→ WHAT IS EXPECTED: Keep the images out and set the listing below down word for word.

[EXTRACTED MATERIAL — start]

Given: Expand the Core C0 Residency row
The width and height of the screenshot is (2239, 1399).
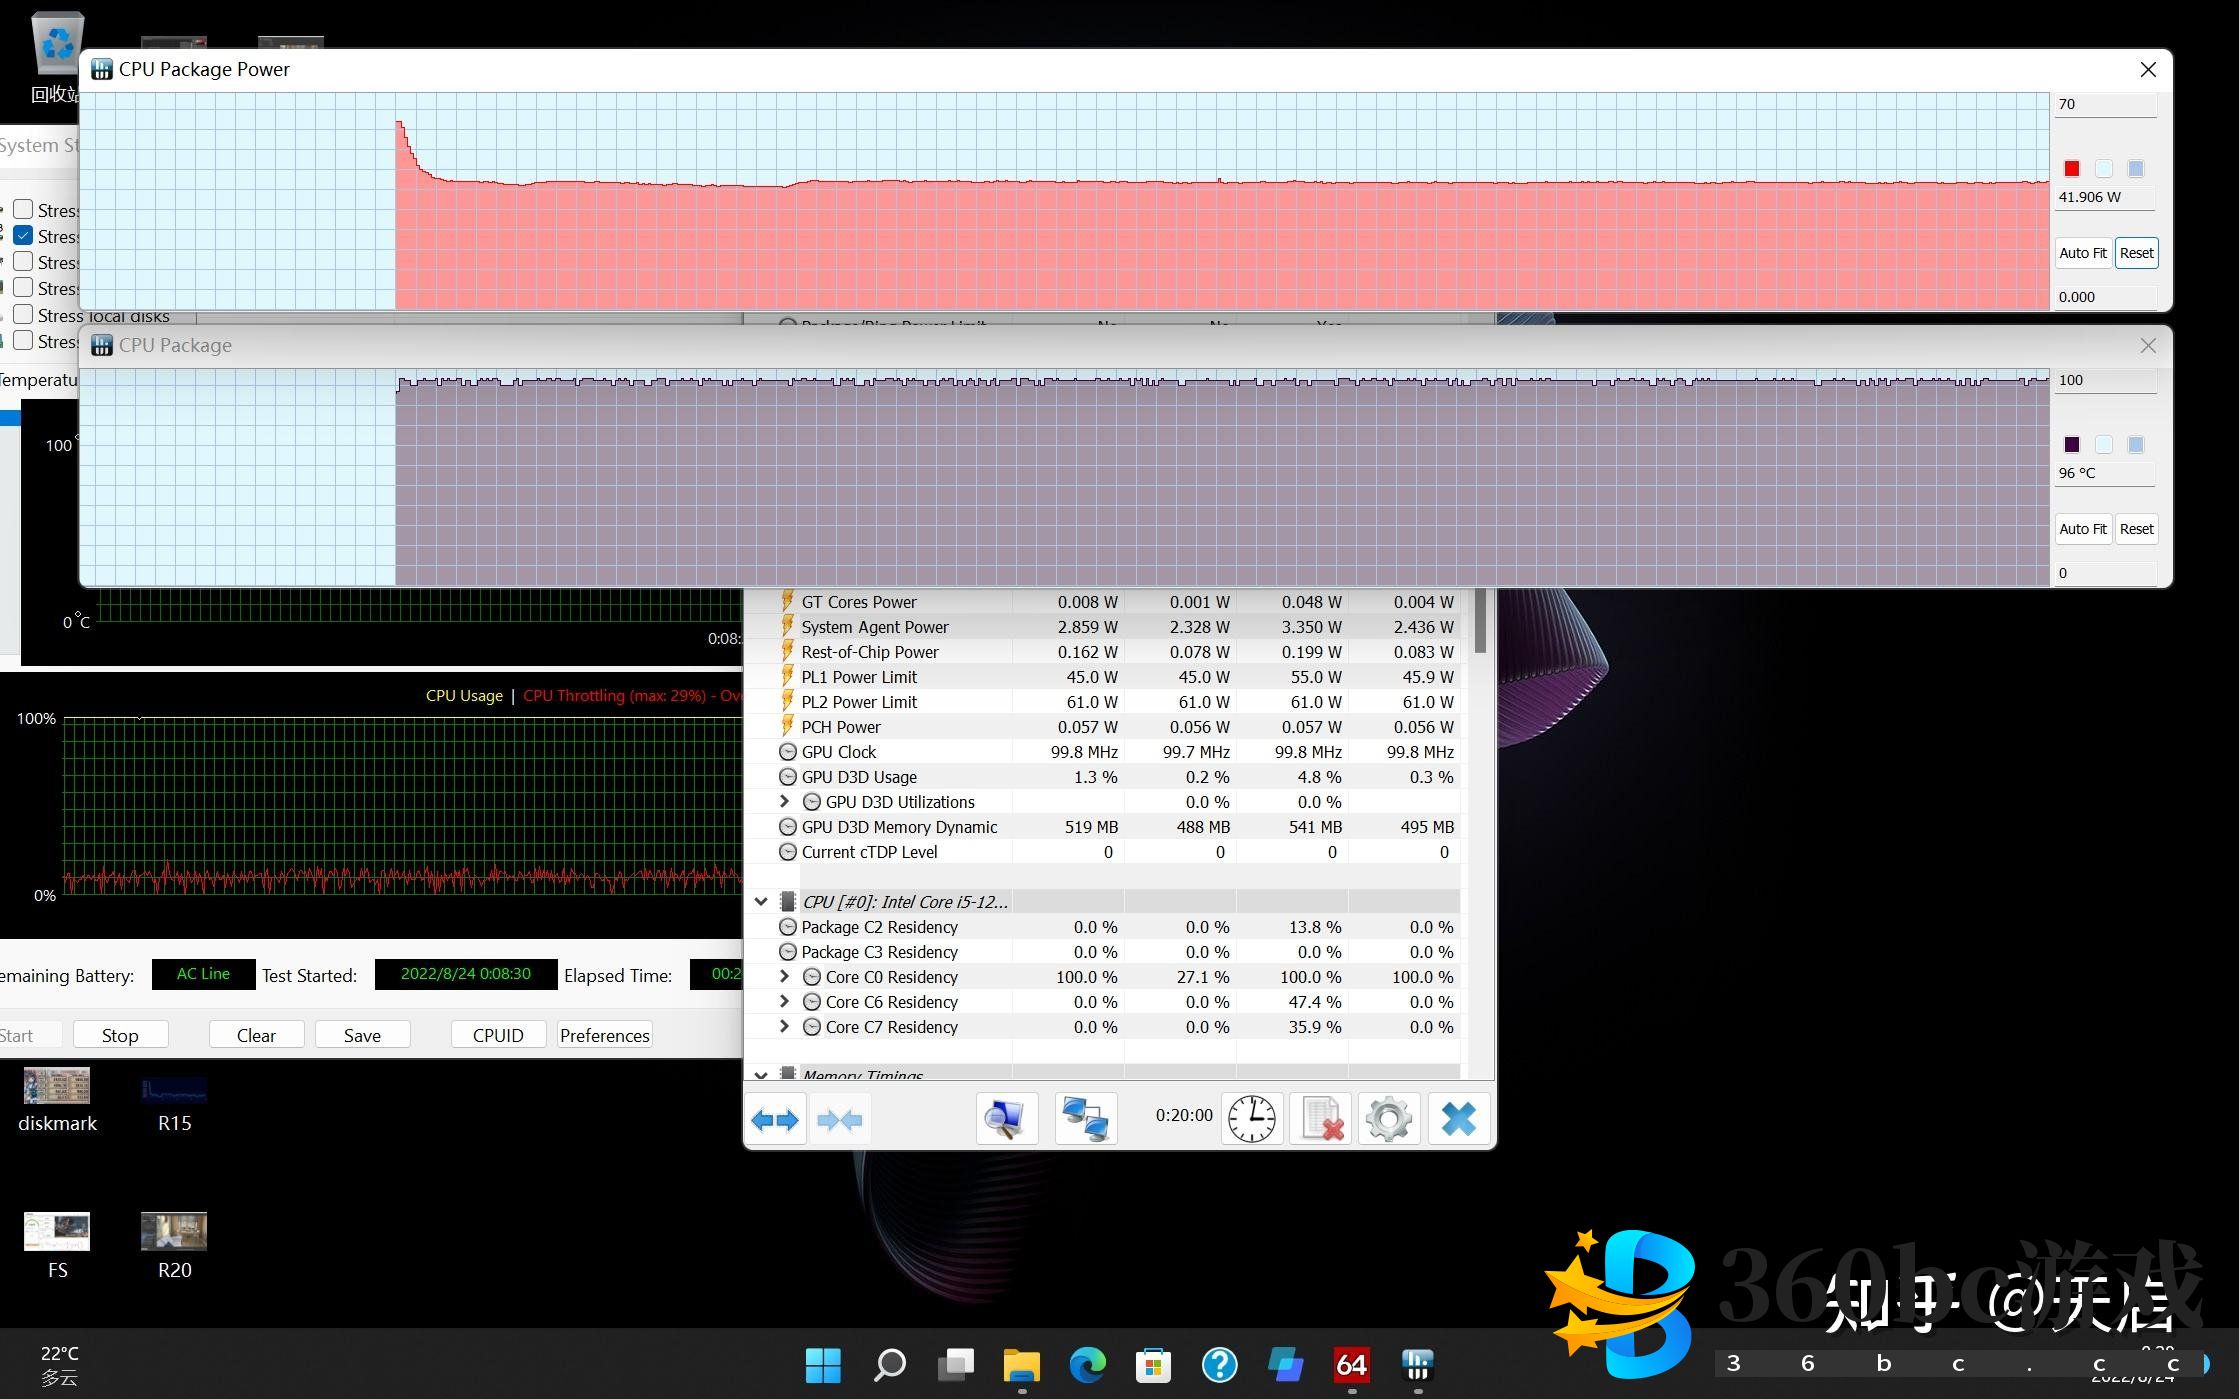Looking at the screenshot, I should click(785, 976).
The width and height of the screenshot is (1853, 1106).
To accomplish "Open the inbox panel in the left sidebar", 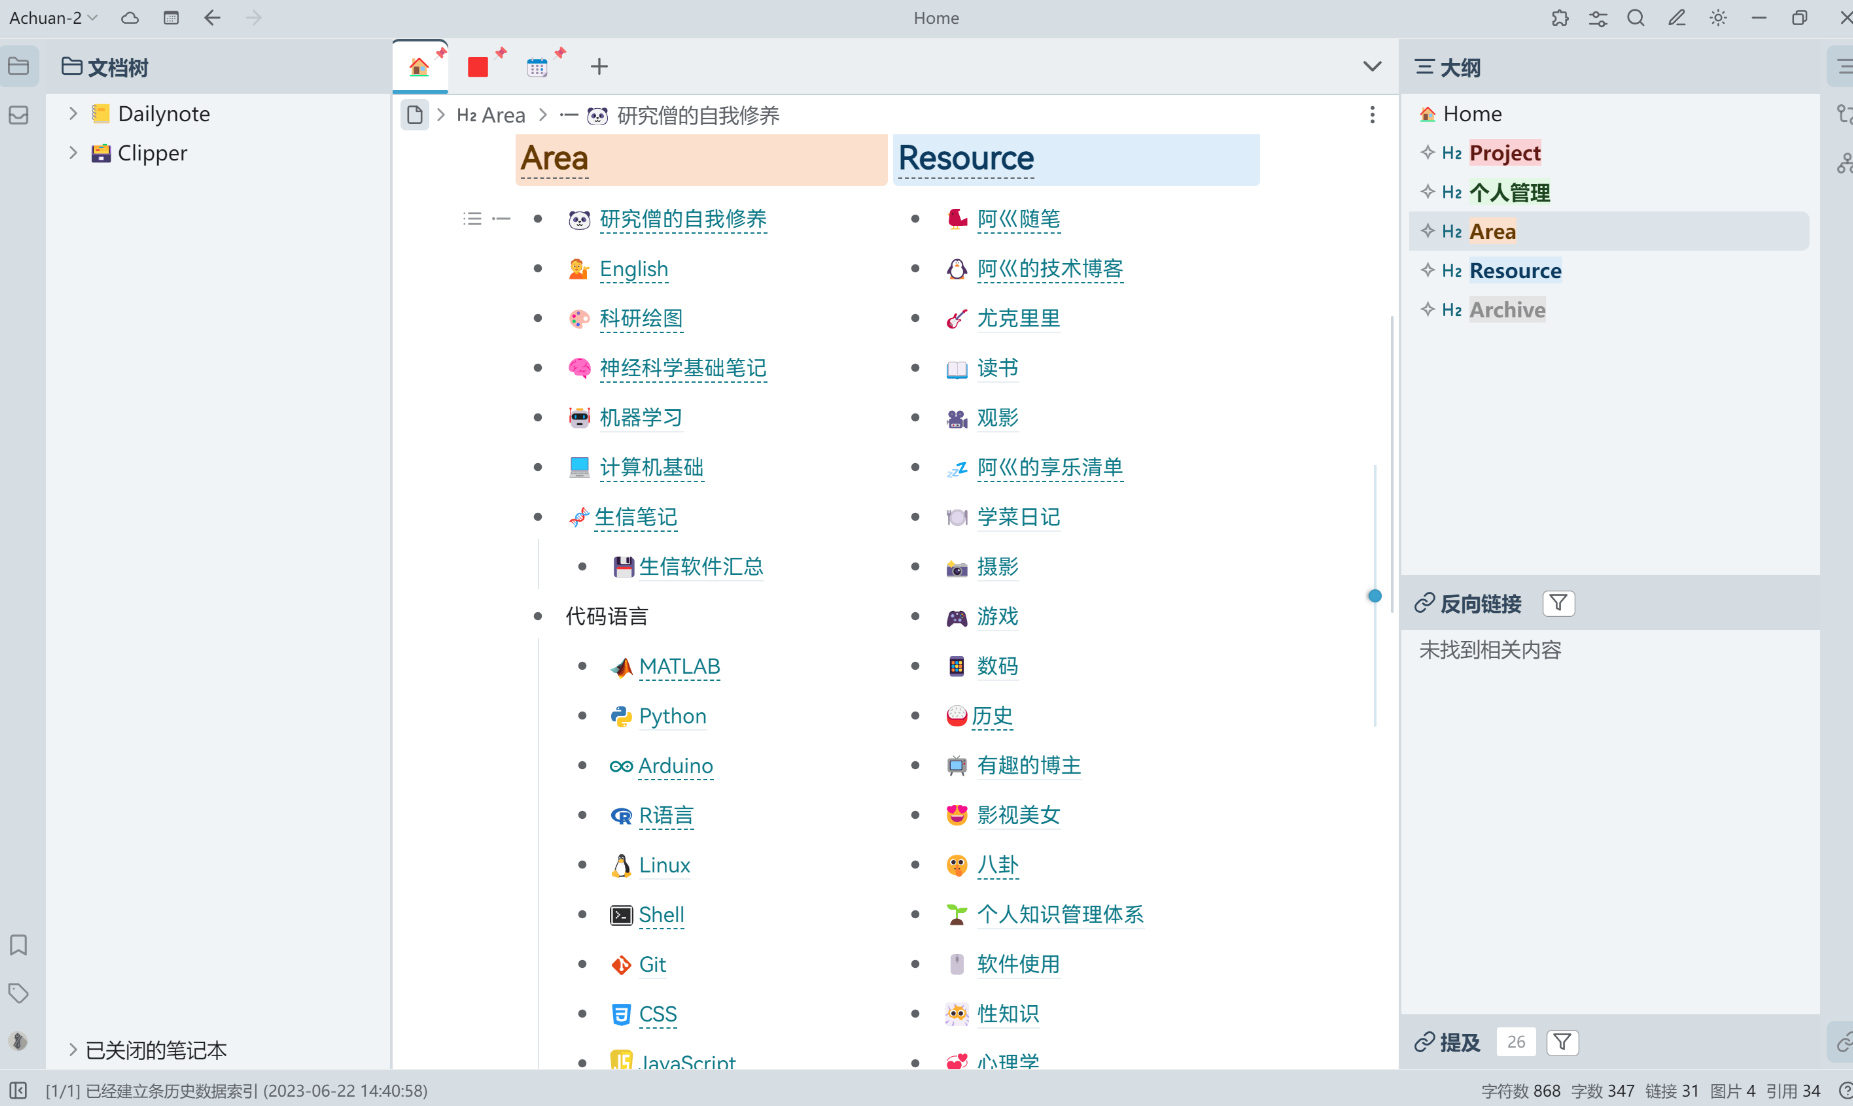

[EXTRACTED MATERIAL — finish]

→ WRITTEN ANSWER:
Given: Expand the Core C0 Residency row
The width and height of the screenshot is (2239, 1399).
Looking at the screenshot, I should click(785, 976).
The width and height of the screenshot is (1853, 1106).
To accomplish "Open the inbox panel in the left sidebar", 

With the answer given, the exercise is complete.